Diante de tantos escândalos na educação do nosso Brasil, esta notícia que comento aqui – sobre uns gibis cheios de palavrões distribuídos em escolas públicas de São Paulo (link de segunda mão porque a matéria original da Folha é só para assinantes) – pode parecer banal. Mas tem algumas particularidades cínicas.
1. O Governo do Estado afirmou ter havido um equívoco e determinou o recolhimento da obra. Oras, depois da depravação institucionalizada que existe nas escolas públicas, qual é o motivo deste excesso de pudores da Secretaria da Educação?!
Se eu fosse adepto de teorias da conspiração, diria que estes gibis foram enviados propositalmente, para serem propositalmente recolhidos e passar a imagem de que o Governo está preocupado com a educação moral dos estudantes, “compensando” assim de alguma maneira – aos olhos da opinião pública – os estragos feitos pelo “kit pornografia” e congêneres.
2. Para o recolhimento, foi alegado que o gibi seria “inadequado para alunos desta idade” (média de nove anos). A reportagem diz que os quadrinhos são recheados de palavrões tão chulos que eu não ouso reproduzir aqui. Acho pertinente perguntar se existe alguma faixa etária para a qual seria “adequado” ler, em escolas públicas, obras de tão baixo nível – porque dizer que é “inadequado para alunos desta idade” é a mesma coisa que dizer que há alunos de alguma idade para os quais os livros são adequados.
Outrossim, o simples fato da Secretaria da Educação ter comprado esses livros já mostra que o Governo acredita, sim, que eles tenham alguma serventia pedagógica. Não consigo imaginar qual seja.
3. Caco Galhardo, cartunista “autor da história mais criticada do livro por professores”, disse que a sua obra “[é] uma HQ [história em quadrinhos] justamente para não ir para escola”. Justificou a escolha do livro pela Secretaria da Educação por meio da seguinte sentença lacônica: “[o] cara que escolheu não leu o livro”.

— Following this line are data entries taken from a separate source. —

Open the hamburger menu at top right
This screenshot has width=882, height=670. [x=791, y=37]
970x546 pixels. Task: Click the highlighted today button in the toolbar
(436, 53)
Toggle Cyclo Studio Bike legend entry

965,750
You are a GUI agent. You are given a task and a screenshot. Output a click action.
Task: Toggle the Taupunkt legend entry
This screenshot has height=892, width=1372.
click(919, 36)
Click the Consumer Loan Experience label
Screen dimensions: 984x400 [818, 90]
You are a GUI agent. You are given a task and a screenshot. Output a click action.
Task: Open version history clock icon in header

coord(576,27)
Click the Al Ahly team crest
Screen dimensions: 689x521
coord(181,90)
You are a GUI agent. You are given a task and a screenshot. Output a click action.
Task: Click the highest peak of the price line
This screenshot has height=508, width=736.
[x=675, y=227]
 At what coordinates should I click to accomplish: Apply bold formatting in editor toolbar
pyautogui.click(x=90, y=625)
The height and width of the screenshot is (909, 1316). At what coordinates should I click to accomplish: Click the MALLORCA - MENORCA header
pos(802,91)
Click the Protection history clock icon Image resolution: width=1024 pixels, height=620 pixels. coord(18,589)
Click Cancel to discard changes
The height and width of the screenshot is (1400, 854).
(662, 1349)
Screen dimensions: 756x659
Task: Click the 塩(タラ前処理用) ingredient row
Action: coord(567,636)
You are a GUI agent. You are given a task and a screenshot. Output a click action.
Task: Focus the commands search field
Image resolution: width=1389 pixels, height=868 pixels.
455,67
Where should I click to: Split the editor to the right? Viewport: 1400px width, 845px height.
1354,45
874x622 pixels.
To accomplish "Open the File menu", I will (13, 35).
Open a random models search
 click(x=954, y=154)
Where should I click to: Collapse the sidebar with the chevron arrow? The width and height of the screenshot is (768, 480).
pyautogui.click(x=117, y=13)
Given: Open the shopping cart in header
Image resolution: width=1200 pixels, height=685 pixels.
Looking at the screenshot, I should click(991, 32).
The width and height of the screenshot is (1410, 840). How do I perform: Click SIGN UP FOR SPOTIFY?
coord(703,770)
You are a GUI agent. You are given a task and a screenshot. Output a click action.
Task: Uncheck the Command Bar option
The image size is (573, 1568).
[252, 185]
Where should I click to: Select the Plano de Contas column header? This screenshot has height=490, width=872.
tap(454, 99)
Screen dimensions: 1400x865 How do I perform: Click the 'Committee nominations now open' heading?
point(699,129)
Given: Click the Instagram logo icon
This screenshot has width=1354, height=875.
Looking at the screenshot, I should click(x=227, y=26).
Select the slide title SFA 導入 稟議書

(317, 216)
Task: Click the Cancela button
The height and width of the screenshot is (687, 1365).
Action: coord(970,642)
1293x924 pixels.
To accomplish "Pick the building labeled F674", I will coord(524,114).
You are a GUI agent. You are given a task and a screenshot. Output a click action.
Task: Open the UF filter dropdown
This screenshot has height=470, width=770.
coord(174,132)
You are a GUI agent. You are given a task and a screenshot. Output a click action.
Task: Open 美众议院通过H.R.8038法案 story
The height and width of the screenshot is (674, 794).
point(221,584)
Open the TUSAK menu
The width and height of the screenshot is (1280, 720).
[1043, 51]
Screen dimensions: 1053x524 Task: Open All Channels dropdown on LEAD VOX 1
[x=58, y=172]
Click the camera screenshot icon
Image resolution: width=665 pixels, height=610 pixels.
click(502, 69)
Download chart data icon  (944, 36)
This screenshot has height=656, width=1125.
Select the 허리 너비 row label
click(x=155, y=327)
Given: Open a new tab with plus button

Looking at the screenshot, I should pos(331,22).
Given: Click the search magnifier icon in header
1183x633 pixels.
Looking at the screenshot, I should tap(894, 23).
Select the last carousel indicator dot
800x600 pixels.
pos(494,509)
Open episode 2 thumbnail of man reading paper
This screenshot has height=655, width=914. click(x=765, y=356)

É bem sabido por qualquer um que tenha um mínimo contato com a rede pública de educação que palavrões são “bom dia” na maior parte das escolas, sendo as mais das vezes – com honrosas exceções – impossível aos professores controlarem as crianças e adolescentes. Talvez tenha sido esse o critério utilizado pela Secretaria da Educação na escolha da obra de baixo calão, porque sinceramente não consigo imaginar outro. Se for esta a “educação para todos” com a qual o Governo quer “presentear” os brasileiros, livre-nos Deus dela! A educação deveria pretender tornar as pessoas melhores. E não se compreende como a institucionalização da linguagem chula possa ajudar nesse processo.
Jorge,
Confira o que Reinaldo Azevedo escreveu sobre este episódio: http://veja.abril.com.br/blogs/reinaldo/2009/05/o-livro-o-palavrao-e-o-petralhismo-ou.html
Alguns trechos:
¨Espero que a Secretaria de Educação dê um pé no traseiro de quem fez essa escolha. Das três, uma (ou duas ou as três):
– é idiota;
– tem idéias pervertidas sobre educação;
– é sabotador¨.
(Eu escolho a última alternativa pelo que vem a seguir)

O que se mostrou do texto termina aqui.